Charter/Spectrum does charge a $5 fee, but only if a customer chooses not to use Charter’s automated pay-by-phone system to make a payment on their account. The same automated attendant that directs callers to the proper department when they call the cable operator is also fully capable of taking a payment over the phone. The confusion is apparently over whether that fee also applies to customers with billing questions, and we can tell readers it does not.

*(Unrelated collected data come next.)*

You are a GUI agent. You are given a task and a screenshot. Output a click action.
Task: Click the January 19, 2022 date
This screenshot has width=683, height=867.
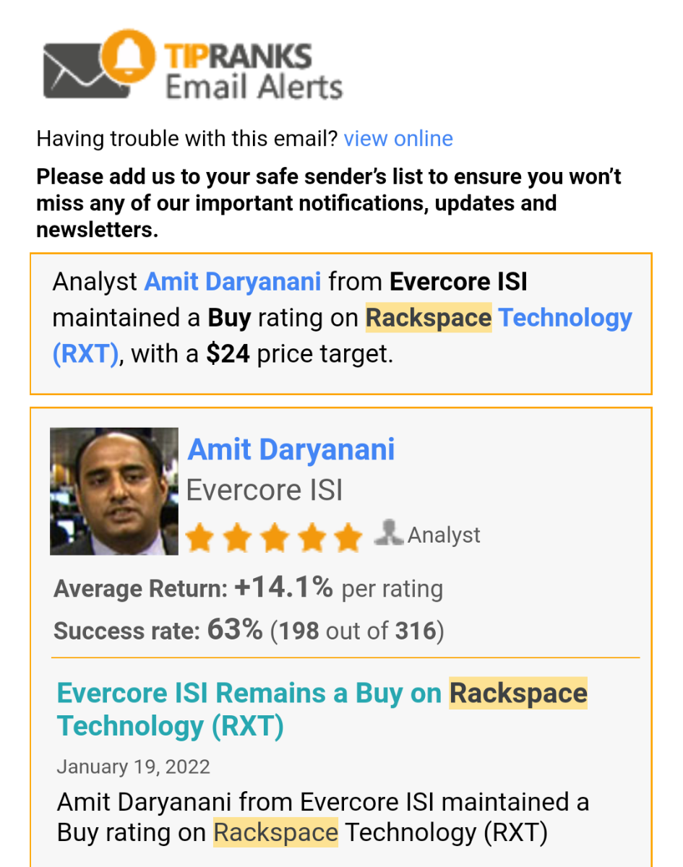point(133,767)
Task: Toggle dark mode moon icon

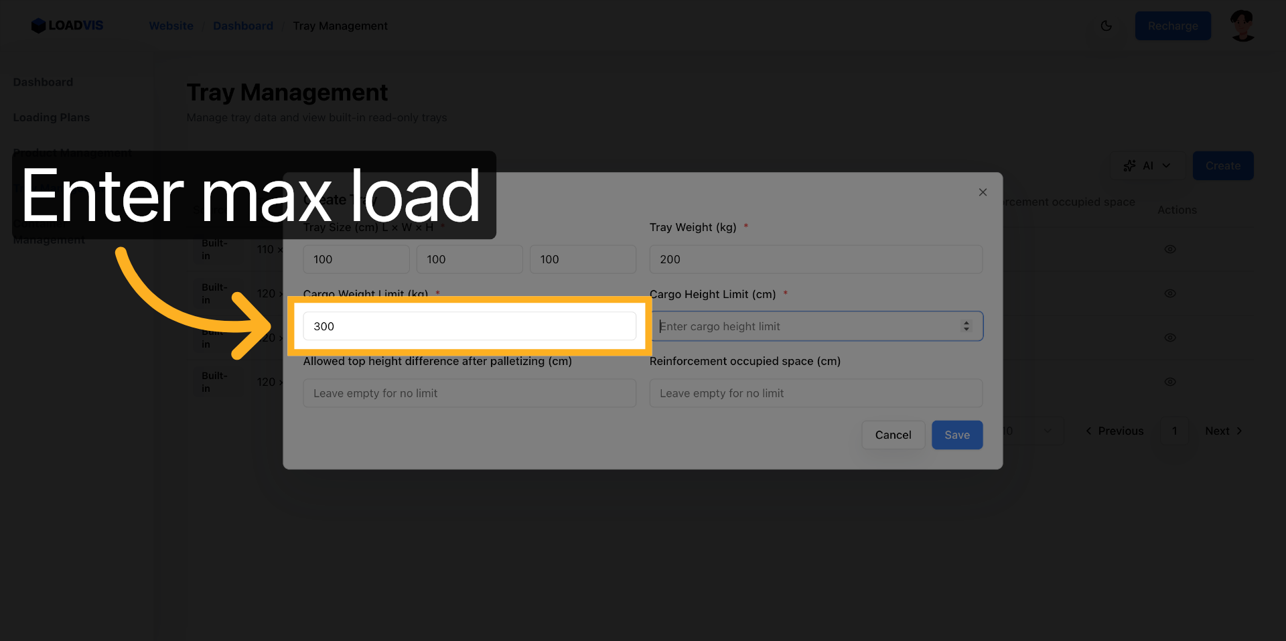Action: pyautogui.click(x=1106, y=25)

Charter, which introduced the bill payment fee back in October 2016 has never imposed a fee for a customer calling in to discuss a billing problem or concern. The $5 fee is disclosed in the company’s terms and conditions and it only applies if a customer refuses to use the automated attendant to make a payment on their account. If a subscriber specifically requests a live operator take their payment information, the fee applies. Agents may also be able to waive it on a case-by-case basis, something an automated call attendant isn’t capable of doing.

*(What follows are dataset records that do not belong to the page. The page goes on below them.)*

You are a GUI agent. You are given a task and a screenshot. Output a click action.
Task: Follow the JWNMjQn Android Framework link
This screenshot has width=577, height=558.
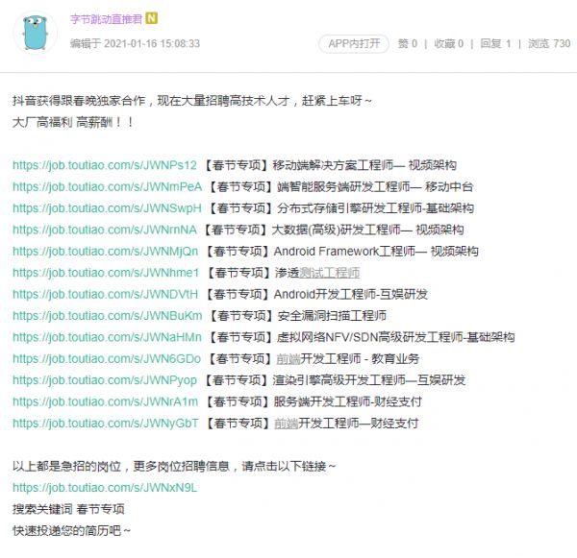105,252
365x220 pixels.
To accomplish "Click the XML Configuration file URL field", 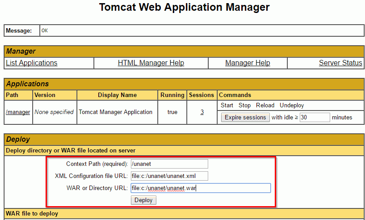I will (x=169, y=176).
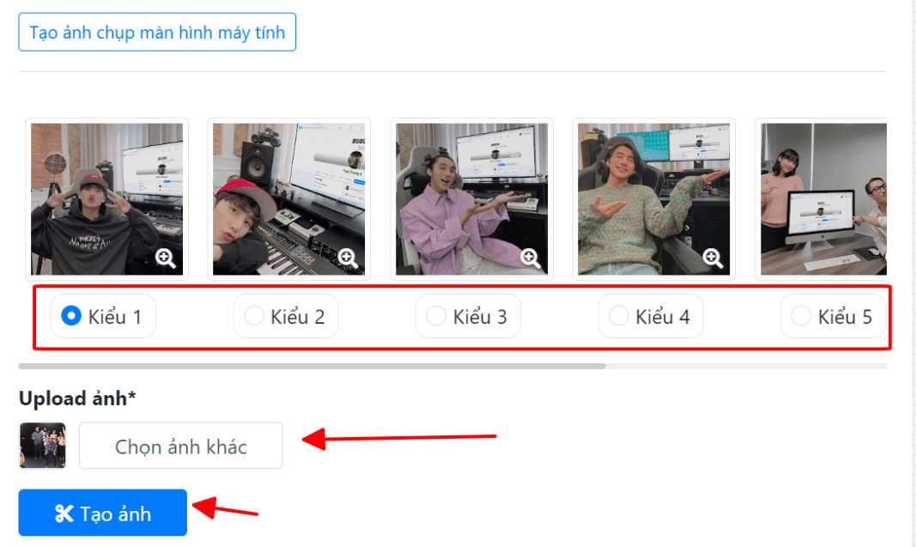Open Tạo ảnh chụp màn hình máy tính
This screenshot has width=917, height=547.
coord(157,32)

Therefore, if you have a billing issue, it is actually very easy to avoid the $5 fee:
If you are calling to discuss your bill, request credit, or ask a question about the bill, there is no fee.
If you want to make a payment on your account online, there is no charge for that service.
If you want to make a payment by phone, the automated attendant is capable of taking your payment details over the phone and complete a payment request at no charge.
If you want to make a payment by phone and don’t want to use the automated call attendant, a $5 fee will generally apply. Ask if they will waive it if you have problems with the automated attendant.
WHEC-TV in Rochester reports a local customer was asked to pay a $5 fee to make payment arrangements over the phone with Charter Communications. (2:39)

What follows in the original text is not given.